Todas las sociedades requieren de sistemas alternativos que puedan brindar un cuidado digno, justo y responsable a todos aquellos niños que no sólo han sufrido la experiencia de una vulneración de derechos, sino que también se ven expuestos al drama de la separación y al despojo de sus referentes significativos. Nuestro país cuenta básicamente con dos modalidades de cuidados alternativos: residencias de protección y programa de familias de acogida. Actualmente existen aproximadamente 14.000 plazas en todo el sistema de cuidados alternativos, de las que el 70% corresponden a plazas de residencias de protección, mientras que el 30% restante son plazas para familias de acogida. Si vemos las cifras según el número de programas existentes, hay 264 residencias de protección a nivel nacional, mientras que sólo 66 programas de familias de acogida. ¿Debe ser considerado un problema la existencia de este número de residencias y las significativas diferencias con los programas de familias de acogida?
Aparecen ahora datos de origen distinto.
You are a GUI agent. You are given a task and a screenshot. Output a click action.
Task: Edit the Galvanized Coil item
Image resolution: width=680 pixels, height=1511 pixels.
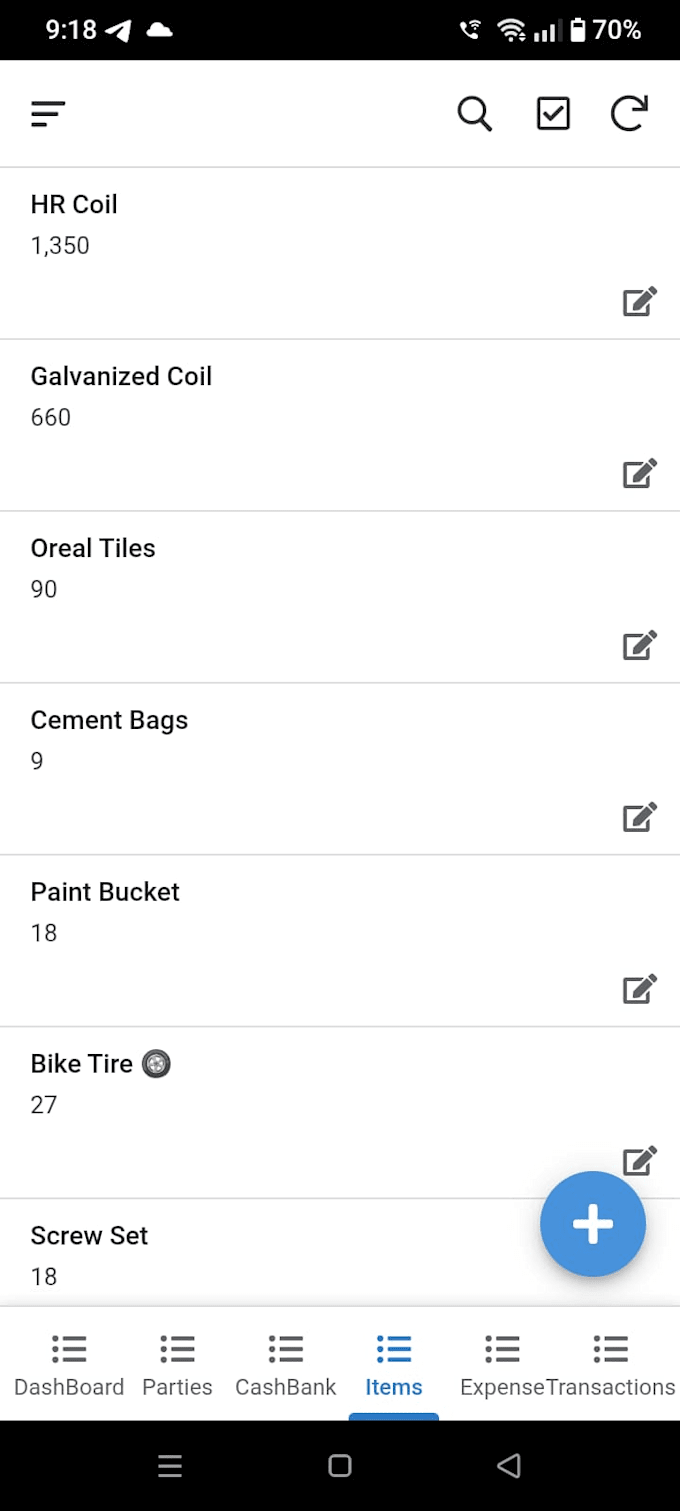640,473
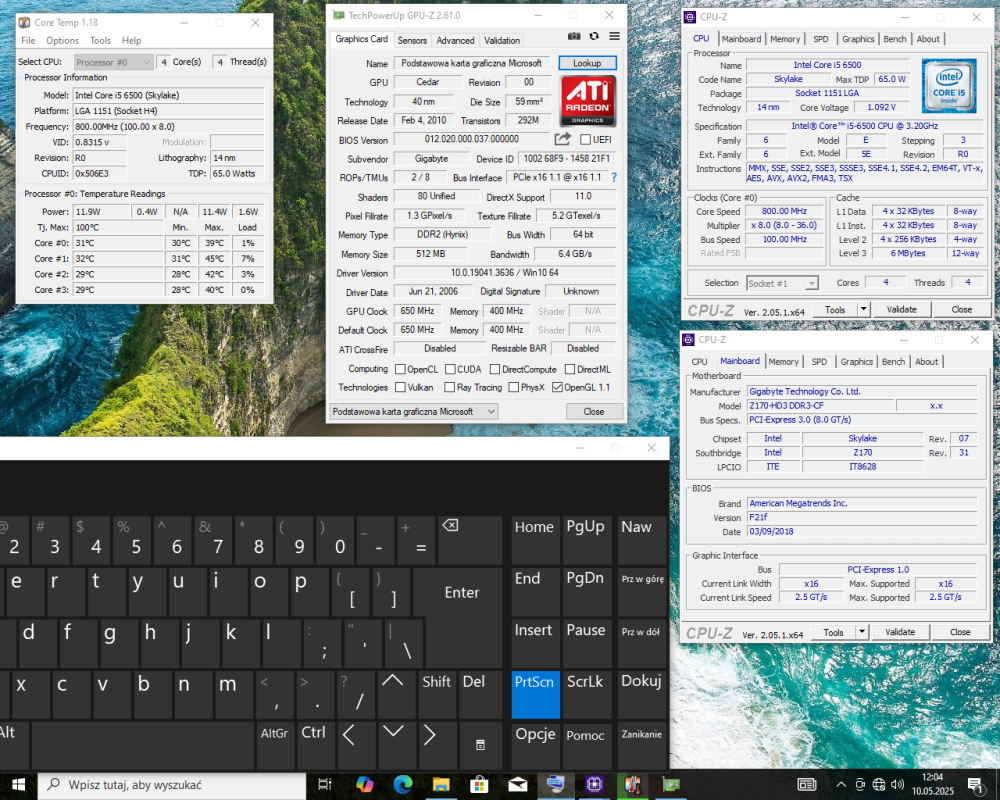Screen dimensions: 1000x800
Task: Capture a screenshot with GPU-Z camera icon
Action: [x=572, y=35]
Si consideramos la precariedad histórica presente en los cuidados residenciales, tal como lo hemos visto en las últimas semanas, y que la experiencia internacional acumulada por décadas describe los contextos de internación de niños como lugares que tienden a dañar más que a reparar las experiencias de vulneración y separación, es a todas luces insostenible mantener la actual configuración de nuestro sistema.Distantes de cuidar, las residencias y las familias de acogida poseen un funcionamiento enraizado en sus lineamientos técnicos que opera la mayoría de las veces en un sentido contrario a favorecer una experiencia reparatoria de la vulneración de derechos.
Nuestras autoridades y los organismos colaboradores subvencionados por el Estado han privilegiado seguir sosteniendo en las residencias la principal respuesta frente al problema de la privación de los cuidados parentales en aquellas situaciones en donde la separación es la única alternativa. Si no ¿cómo se entiende la inversión de 12.500 millones en el mejoramiento de infraestructura para centros de colaboradores y de administración directa durante el año 2015? Se ha preferido mantener una oferta de programas de acogimiento residencial por sobre la generación de un sistema de cuidados alternativos basados en la prevención, reparación y revinculación del niño con su familia y comunidad.
Ahora bien, la solución de este problema no sólo involucra el cierre o disminución de residencias de protección, o la ampliación de la oferta de familias de acogida. Ambas modalidades pueden proveer de cuidados adecuados, pero también de tratos negligentes si no se incorporan orientaciones claras que puedan acoger el malestar de un niño que ha sufrido por la violencia y la separación. Se trata más bien de configurar un sistema, inexistente por lo demás, que pueda brindar el cuidado y acompañamiento necesario a niños y familias envueltos en situaciones de alta vulnerabilidad y donde la ruptura de los vínculos es una amenaza permanente.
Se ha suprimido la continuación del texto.